## https://sploitus.com/exploit?id=091E62CB-0D99-56B4-9C92-778649A5A217
# Usage
```bash
python exploit.py --ip <Zabbix_IP> --sid <LowPrivileged_SID> --hostid <HostID> --phpsessid <PHPSESSID> --false_time <FalseTime> --true_time <TrueTime>
```
## Summary
This exploit was created to exploit an XXE (XML External Entity). Through it, I read the backend code of the web service and found an endpoint where I could use gopher to make internal requests on Zabbix version `6.0.27` vulnerable to Remote Code Execution.
During the reconnaissance phase, I performed a brute-force attack on the external web server to obtain the docker-compose.yml file, which provided the container name of the internal Zabbix servers. Using this information, I sent a POST request to the root of the web application via gopher and the web server returned the host-id and session id of a low-privileged user in a JSON encoded in base64 in the cookie.
With these details, I was able to adapt the original exploit to exploit a SQL Injection vulnerability in zabbix-server:10051 to obtain the administrator's session ID, and then create and execute a script to achieve remote code execution.

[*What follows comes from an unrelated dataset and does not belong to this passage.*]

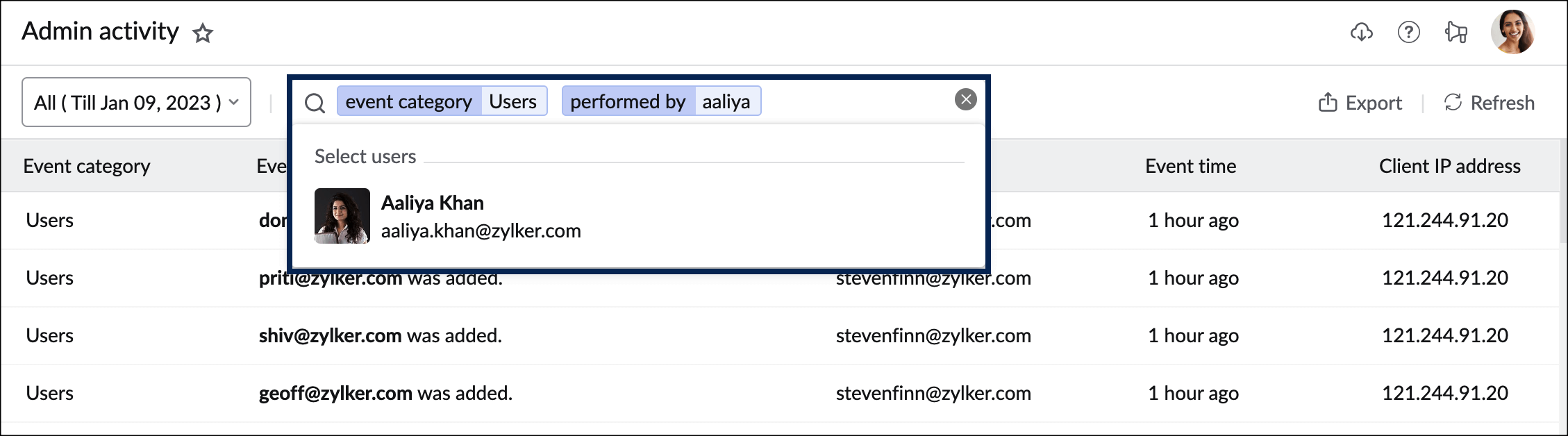The width and height of the screenshot is (1568, 436).
Task: Click the cloud download icon in header
Action: pos(1361,32)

If you need to exploit this Zabbix vulnerability using gopher, you can modify the `InternalRequest` function to make the request in the way you need.
### What does the exploit do?
1. The script will start by attempting to extract the admin session ID using a time-based SQL injection.
2. Once the admin session ID is obtained, the script will create a reverse shell script on the Zabbix server.
3. Finally, the script will execute the reverse shell, connecting back to your machine on the specified IP and port (`10.0.46.27:5555` in the script).
### Notes:
- Make sure that your machine is listening on the specified port (`5555` in the script) to catch the reverse shell. You can use `netcat` for this:
```bash
nc -lvnp 5555
```
- Replace the IP `10.0.46.27` and port `5555` in the `CreateScript` function with your own IP and desired port to receive the reverse shell.